● Problem: Please find every line in the entries below that contains the string "agent", and copy it.

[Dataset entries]
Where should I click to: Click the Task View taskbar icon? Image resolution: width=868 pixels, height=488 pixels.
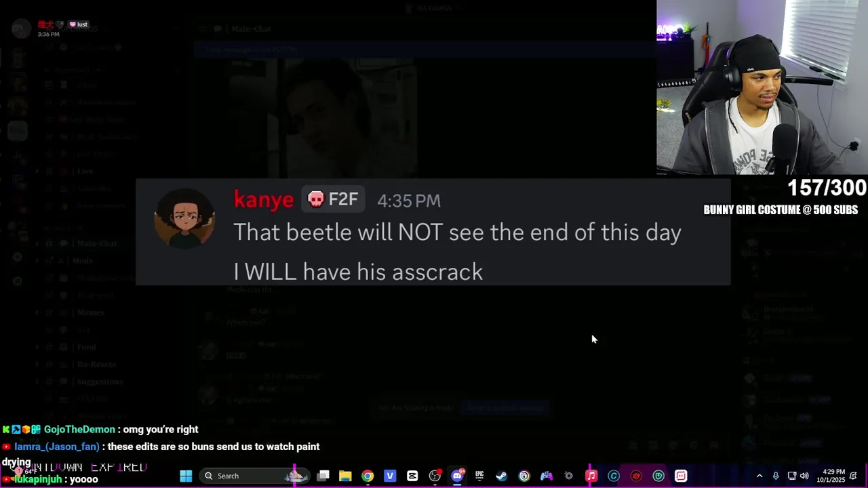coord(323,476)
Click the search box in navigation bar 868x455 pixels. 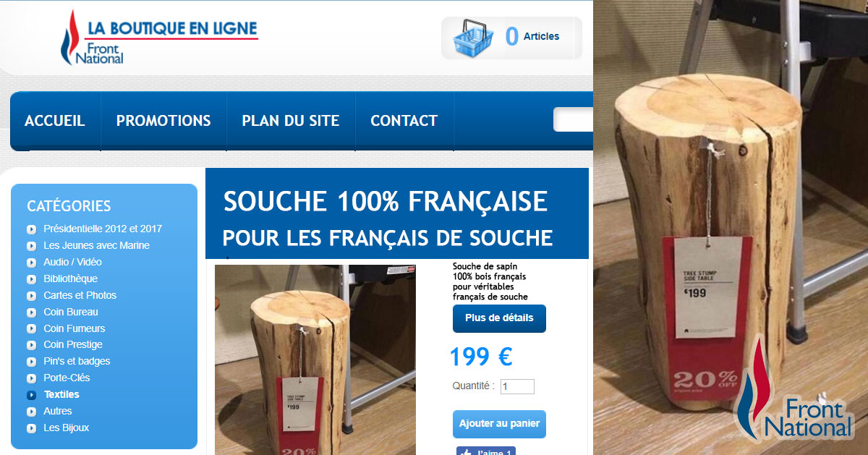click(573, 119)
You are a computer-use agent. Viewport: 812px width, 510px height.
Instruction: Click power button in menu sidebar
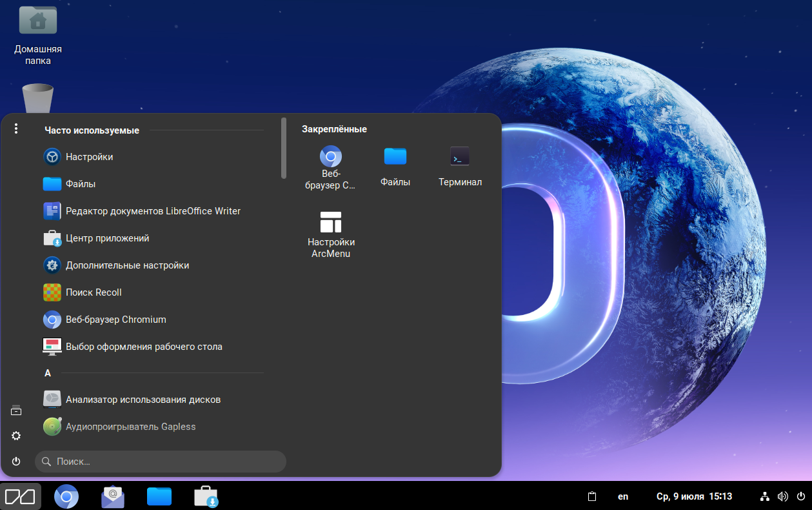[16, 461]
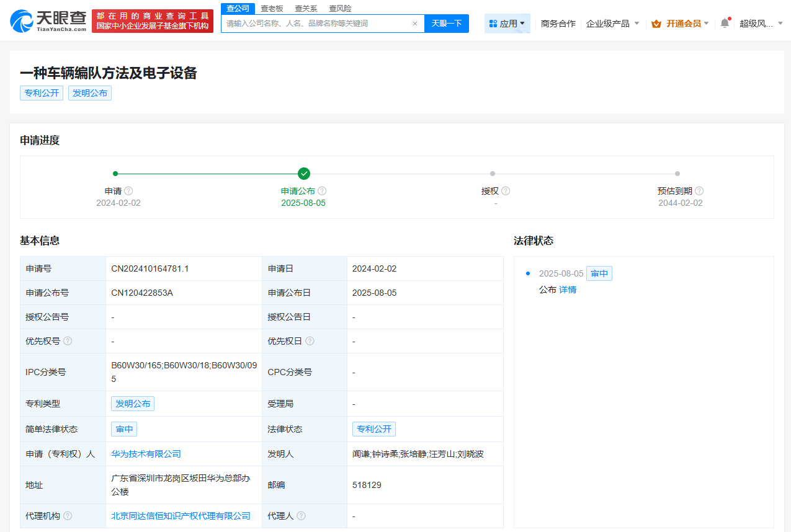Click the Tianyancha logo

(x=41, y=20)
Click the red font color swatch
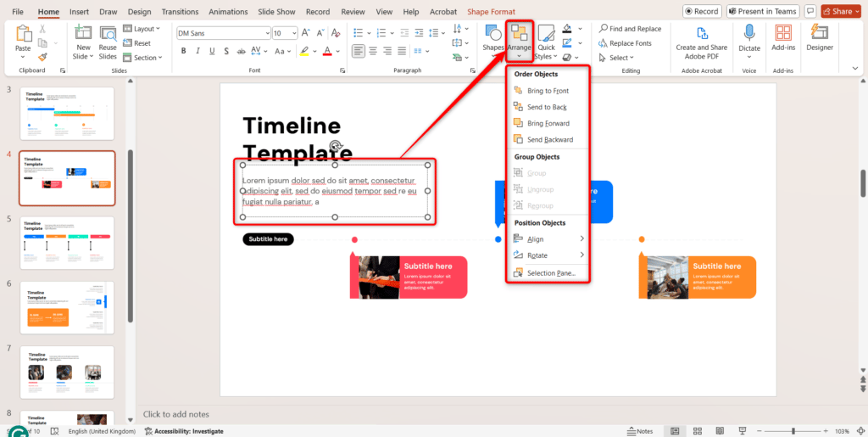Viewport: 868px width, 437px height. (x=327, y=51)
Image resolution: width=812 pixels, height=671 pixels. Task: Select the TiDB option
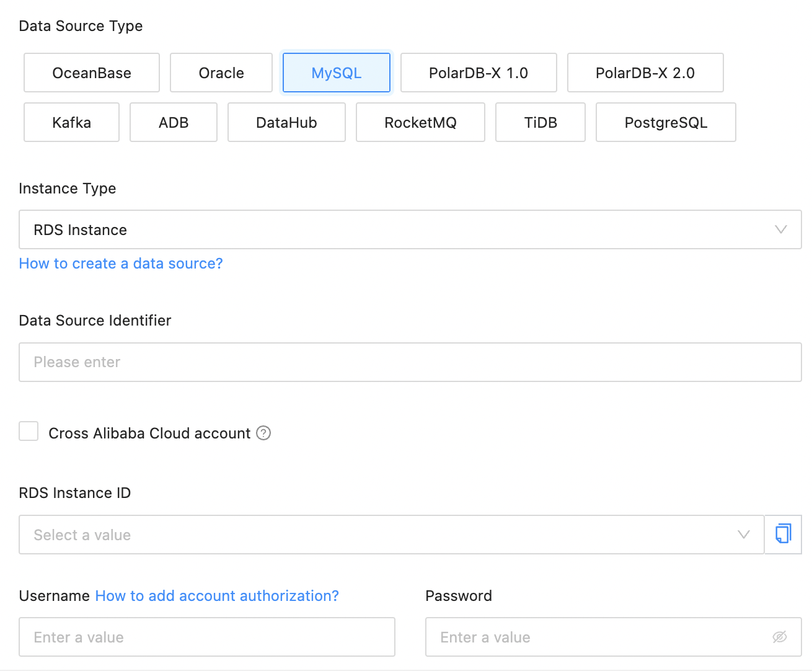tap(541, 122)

* * *

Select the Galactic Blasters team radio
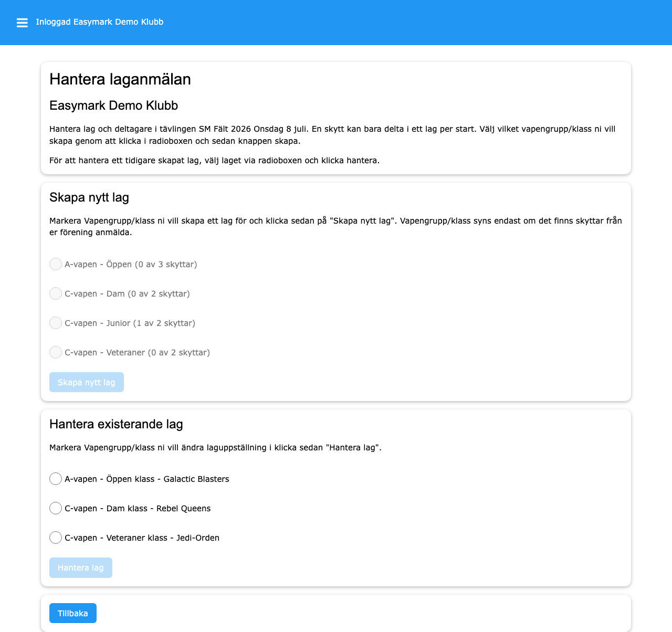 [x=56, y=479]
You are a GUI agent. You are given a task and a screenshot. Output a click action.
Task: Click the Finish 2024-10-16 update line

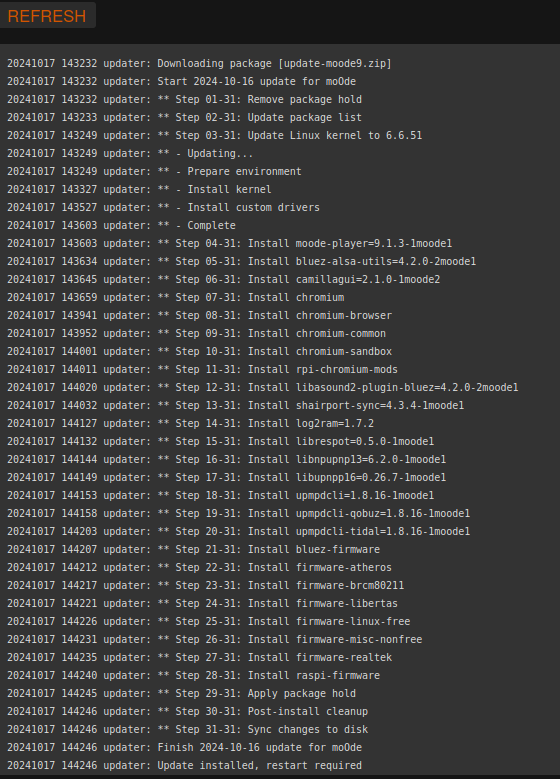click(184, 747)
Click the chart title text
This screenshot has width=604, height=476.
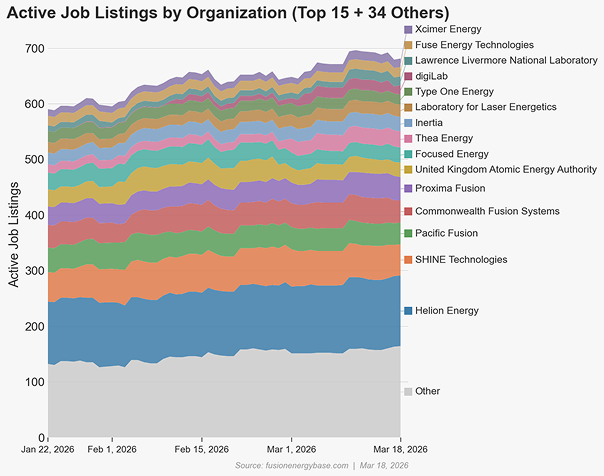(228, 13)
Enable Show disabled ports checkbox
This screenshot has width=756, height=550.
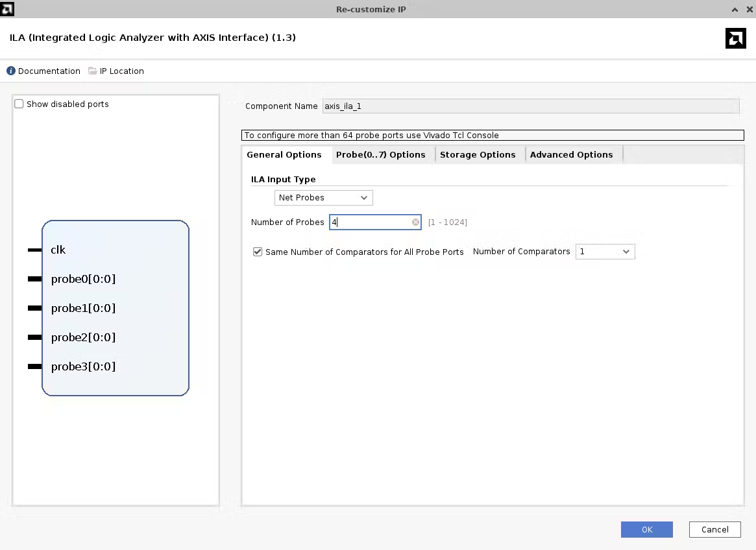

● Answer to the problem:
You are a computer-use agent. Viewport: 812px width, 510px height.
You are a GUI agent. You are given a task and a screenshot. Output a click action.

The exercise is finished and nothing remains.